Physiological and Biochemical Responses of Merwilla plumbea Cultured In Vitro with Different Cytokinins After 1 Year of Growth Under Ex Vitro Conditions

Abstract

Since their discovery in the 1950s, cytokinins (CKs) have become integral, almost indispensable, components of plant growth media in in vitro propagation. However, despite the extensive use of exogenous CKs in plant tissue culture systems, there is a paucity of knowledge on the longevity of their physiological effect post in vitro. The objective of this study was to evaluate the long-term physiological effect of CKs (including a novel meta-topolin derivative) applied during in vitro propagation of Merwilla plumbea after 1 year of ex vitro growth.

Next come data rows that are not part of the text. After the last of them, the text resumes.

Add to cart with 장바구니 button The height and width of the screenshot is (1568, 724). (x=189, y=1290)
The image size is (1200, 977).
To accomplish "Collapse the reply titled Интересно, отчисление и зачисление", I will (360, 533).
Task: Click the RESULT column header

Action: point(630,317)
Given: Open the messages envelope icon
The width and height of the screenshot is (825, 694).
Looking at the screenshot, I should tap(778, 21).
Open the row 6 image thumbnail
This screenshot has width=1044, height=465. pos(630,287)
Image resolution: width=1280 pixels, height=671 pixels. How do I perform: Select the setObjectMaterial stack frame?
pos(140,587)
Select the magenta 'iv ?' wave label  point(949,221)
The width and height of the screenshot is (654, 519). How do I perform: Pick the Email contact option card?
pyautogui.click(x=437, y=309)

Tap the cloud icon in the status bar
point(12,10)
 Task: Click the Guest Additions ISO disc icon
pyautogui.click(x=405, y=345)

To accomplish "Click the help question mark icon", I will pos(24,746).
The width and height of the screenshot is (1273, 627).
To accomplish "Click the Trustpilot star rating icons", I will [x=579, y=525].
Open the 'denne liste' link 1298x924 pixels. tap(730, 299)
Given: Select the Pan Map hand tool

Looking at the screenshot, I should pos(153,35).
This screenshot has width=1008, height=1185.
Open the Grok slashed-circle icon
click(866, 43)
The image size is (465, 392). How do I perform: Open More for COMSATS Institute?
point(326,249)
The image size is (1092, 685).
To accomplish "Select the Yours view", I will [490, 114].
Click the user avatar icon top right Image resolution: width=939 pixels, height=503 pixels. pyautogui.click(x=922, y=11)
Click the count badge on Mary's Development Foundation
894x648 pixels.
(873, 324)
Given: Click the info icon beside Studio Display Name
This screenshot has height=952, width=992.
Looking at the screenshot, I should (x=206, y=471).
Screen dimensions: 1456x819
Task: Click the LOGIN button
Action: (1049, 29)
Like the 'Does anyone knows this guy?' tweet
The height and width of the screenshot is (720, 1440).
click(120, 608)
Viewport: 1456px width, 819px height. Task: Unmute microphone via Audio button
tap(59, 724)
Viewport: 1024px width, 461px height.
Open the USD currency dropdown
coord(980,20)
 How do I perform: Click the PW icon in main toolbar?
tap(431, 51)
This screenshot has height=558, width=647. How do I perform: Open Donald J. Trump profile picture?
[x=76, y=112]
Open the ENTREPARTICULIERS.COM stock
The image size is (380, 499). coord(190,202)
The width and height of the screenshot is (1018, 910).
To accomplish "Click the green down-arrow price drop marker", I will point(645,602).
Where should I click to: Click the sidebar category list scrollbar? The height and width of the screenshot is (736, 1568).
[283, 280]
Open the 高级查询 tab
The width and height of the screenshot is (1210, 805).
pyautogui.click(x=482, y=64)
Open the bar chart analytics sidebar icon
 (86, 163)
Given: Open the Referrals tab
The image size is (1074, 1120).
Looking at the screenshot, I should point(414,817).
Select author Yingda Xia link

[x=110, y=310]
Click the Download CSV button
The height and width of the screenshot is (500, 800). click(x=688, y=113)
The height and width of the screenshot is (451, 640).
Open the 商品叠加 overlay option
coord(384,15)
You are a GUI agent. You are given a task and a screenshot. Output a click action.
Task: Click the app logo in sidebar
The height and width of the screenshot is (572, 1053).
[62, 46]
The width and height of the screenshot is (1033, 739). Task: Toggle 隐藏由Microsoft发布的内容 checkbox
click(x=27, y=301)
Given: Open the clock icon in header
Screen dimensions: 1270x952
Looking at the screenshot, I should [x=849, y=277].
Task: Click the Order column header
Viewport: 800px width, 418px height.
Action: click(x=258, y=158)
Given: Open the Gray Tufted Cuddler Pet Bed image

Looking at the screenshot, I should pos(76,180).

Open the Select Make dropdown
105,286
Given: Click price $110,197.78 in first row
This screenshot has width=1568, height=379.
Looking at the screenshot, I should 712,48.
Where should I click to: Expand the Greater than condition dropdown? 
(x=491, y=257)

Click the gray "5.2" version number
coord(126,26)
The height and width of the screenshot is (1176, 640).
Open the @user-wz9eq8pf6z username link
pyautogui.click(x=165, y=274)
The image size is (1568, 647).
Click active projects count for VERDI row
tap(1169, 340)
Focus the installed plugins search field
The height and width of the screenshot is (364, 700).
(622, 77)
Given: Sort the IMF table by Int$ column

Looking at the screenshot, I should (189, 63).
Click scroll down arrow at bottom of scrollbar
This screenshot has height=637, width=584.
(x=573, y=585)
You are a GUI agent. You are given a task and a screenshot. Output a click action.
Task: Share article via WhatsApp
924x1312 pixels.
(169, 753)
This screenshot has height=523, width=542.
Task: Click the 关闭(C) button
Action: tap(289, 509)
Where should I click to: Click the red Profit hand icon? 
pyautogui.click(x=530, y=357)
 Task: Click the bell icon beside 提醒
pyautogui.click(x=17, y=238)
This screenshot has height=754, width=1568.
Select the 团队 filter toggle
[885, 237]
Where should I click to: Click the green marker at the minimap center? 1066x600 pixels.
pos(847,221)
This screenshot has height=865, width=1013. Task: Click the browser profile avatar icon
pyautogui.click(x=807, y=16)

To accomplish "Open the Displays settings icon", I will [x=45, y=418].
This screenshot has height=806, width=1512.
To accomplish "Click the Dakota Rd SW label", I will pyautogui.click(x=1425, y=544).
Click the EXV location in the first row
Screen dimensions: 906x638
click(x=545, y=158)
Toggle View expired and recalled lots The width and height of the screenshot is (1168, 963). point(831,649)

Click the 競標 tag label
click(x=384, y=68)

Ultra-high-performance liquid chromatography–tandem mass spectrometry (UHPLC–MS/MS) was used for the quantification of endogenous auxins and phenolic compounds in the 1-year-old M. plumbea plants. Compared to the control, exogenous CKs had a significant carry-over effect on ex vitro growth of M. plumbea plants after 1 year growing under ex vitro conditions. M. plumbea plants treated with the novel CK 6-(3-hydroxybenzylamino)-9-(tetrahydropyran-2-yl)purine (mTTHP, 1.0 µM) had significantly higher leaf area per plant, total leaf fresh weight and bulb diameter. Varying concentrations of free indole-3-acetic acid (IAA), oxindole-3-acetic acid (OxIAA) and indole-3-acetyl-l-aspartic acid (IAA-Asp) were detected in leaves of plants originally treated with exogenous CKs, whereas these compounds were absent in leaves of plants without exogenous CKs. Likewise, a CK-type and concentration-dependent response was observed for hydroxybenzoic acids, hydroxycinnamic acids, flavonoids and antioxidant activity of the extracts. The current study showed the influence of type and concentration of exogenous CKs used in vitro on production of phytochemical compounds during ex vitro growth. Taken together, the study provides significant insights on the residual effect of exogenous CKs on the regulation of auxin homeostasis and phenolic acid and/or flavonoid metabolism in 1-year-old M. plumbea plants growing under ex vitro conditions.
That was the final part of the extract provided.